■ TUGAS 1: Ringkas paragraf dalam ulasan konser SORE yang diawali "Selepas Maghrib saya masuk venue" dengan tetap mempertahankan fakta-fakta utamanya.
■ TUGAS 2: Sebutkan semua judul lagu yang menurut ulasan konser SORE berada di EP Los Skut Leboys.
■ TUGAS 3: Teruskan ulasan tentang konser peluncuran EP Los Skut Leboys dari SORE, dimulai setelah kalimat terakhirnya.

SORE : Los Skut Leboys EP Release Party

22.46 anggiprahesta 0 Comments


Ketika rencana pulang ke rumah gagal berganti menjadi suatu berkah, yaitu bisa ada di sebuah konser yang dikemas dalam rangka pemanasan untuk album penuh ke-3 mereka, Los Skut Leboys, yang dicanangkan akan beredar sekitar akhir Januari. Sebuah EP beserta majalah Rolling Stone edisi November 2014 disiapkan sebagai tiket bagi mereka yang hendak datang di konser ini, EP berbentuk kaset ini dicetak terbatas hanya untuk 500 pemegang tiket pertama.

EP ini berisi 4 lagu sebagai pemanasan mereka menuju album selanjutnya. Ada track 8 sebagai pembuka di EP ini, lagu yang pada hari tersebut juga dirilis sebagai single ke-2 di iTunes  ditulis oleh Billy Saleh, partner Ade Paloh di band Marsh Kids, sementara lirik lagu tersebut ditulis Ade. Dilanjutkan dengan lagu yang berjudul Belajar Untuk Riang, sebuah judul yang menarik dari Bemby sebagai pencipta lagu yang sekaligus didaulat membawakan lagu ini. Di Side B dibuka dengan Para Plesirs, sebuah lagu yang nantinya bakal jadi anthem baru buat saya saat travelling, satu-satunya lagu yang diciptakan oleh Echa di album ini. Single pertama mereka yang dirilis 14 September lalu, menjadi lagu terakhir di EP ini, yap! There Goes. Selain lagu yang saya sebut terakhir, semua lagu di EP tersebut belum saya dengarkan karena perangkat walkman saya sedang masa service di tukang servicenya, sementara siangnya saya gagal mendownload 8 di iTunes perihal apple id saya yang error.

Selepas  Maghrib saya masuk venue yang sore itu agak dihiasi gerimis kecil. Sempat terlihat Awan, Bemby, Ade dan Executive Produser mereka, Ronald Suraprdja berseliweran mondar manir. Sembari menunggu mulainya acara, sempat bercakap dengan orang yang bertemu di Musholla pas Maghrib, juga dengan salah satu awak media dari majalah Trax.

■ CUPLIKAN DATA:
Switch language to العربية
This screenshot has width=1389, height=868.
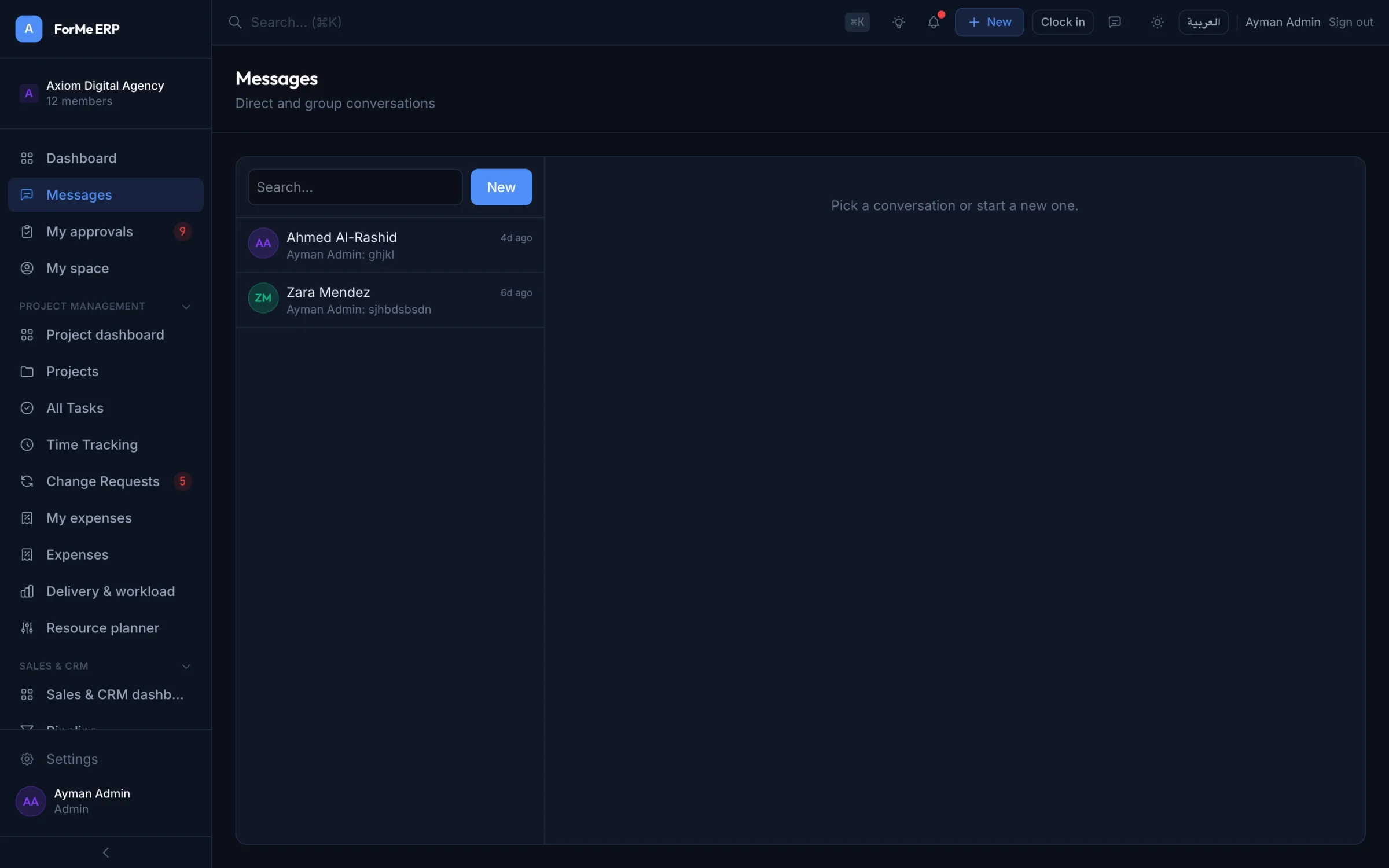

■ JAWABAN TERTULIS 1: Penulis masuk ke venue selepas Maghrib ketika gerimis kecil turun. Awan, Bemby, Ade, dan produser eksekutif mereka, Ronald Suraprdja, terlihat mondar-mandir. Sambil menunggu acara dimulai, penulis bercakap dengan orang yang ditemuinya di musala saat Maghrib dan dengan seorang awak media dari majalah Trax.

■ JAWABAN TERTULIS 2:
- 8
- Belajar Untuk Riang
- Para Plesirs
- There Goes

■ JAWABAN TERTULIS 3:
Sekitar jam 8, acara di mulai dengan penampilan band instrumental yang entah namanya apa, mereka terlihat seperti The Ventures atau The Shadows. Yang saya tahu lagu terakhir yang mereka bawakan adalah lagu Panon Hideung yang dikemas apik dengan trio-gitar. Di sela-sela penampilan mereka, saya melihat Sigit, vokalis Tigapagi yang menjadi salah satu additional-player Sore mondar mandir, karena dia orang sunda saya tak sungkan mendekatinya untuk melegalisir album Roekmana's Repertoire, sekalian dengan album Marsh Kids yang saya bawa, foto barengpun wajib ketika sesama orang sunda bertemu. Setelah itu, di samping stage terlihat sosok perempuan kalem, anggun nan cantik, seketika saya bertanya kepada teman saya yang saat sore itu baru kenal, "Sssst! itu Danilla kan?" tanya saya, ketika teman saya mengiyakan, kita bertiga segera dengan tanpa ragu menghampirinya. Sebuah hal yang lumrah ketika si pendengar ingin terlibat cakap langsung dengan Sang Biduan, lagi-lagi berfoto barengpun salah satu ritual yang tak boleh dilewatkan. Danilla, Sang Biduan yang murah senyum dan ramah, Danilla memang ciamik.

Acara di lanjutkan dengan penampilan band folk-rock, Bangkutaman yang memang sudah dijadwalkan tampil sebelum Sore sebagai headliner. Saya tak terlalu tahu tentang band ini, hanya vokalis mereka Wahyu Acum, founder dari blog #gilavinyl-lah yang saya tahu. Seketika Acum naik ke stage dengan  melempar bunga ke arah crowd, mereka membawakan beberapa lagu yang saya tak tahu. Sebuah kejutan datang di beberapa lagu terakhir, mereka mengundang Danilla untuk bernyanyi bersama menyanyikan lagu Neil Young, Harvest Moon. Perhatian saya tetap tertuju pada Danilla yang sembari bernyanyi memainkan pianika di lagu tersebut, Danilla memang ciamik.

Akhirnya sekitar jam 9, terlihat kesibukan para crew Sore menyiapkan set peralatan panggung. Konser kali ini nampaknya tak ber-MC, hanya saja Ronald naik ke atas panggung untuk sekedar memberi sambutan tentang album terbaru Sore, dia bertutur kalau EP yang dibagikan sebagai tiket tersebut merupakan produksi manual dengan semangat D.I.Y, sebuah nilai lebih dari sebuah kaset yang bukan cuma sekedar bingkisan konser yang terbatas, tapi hasil karya seni yang dibuat dengan cara tak biasa.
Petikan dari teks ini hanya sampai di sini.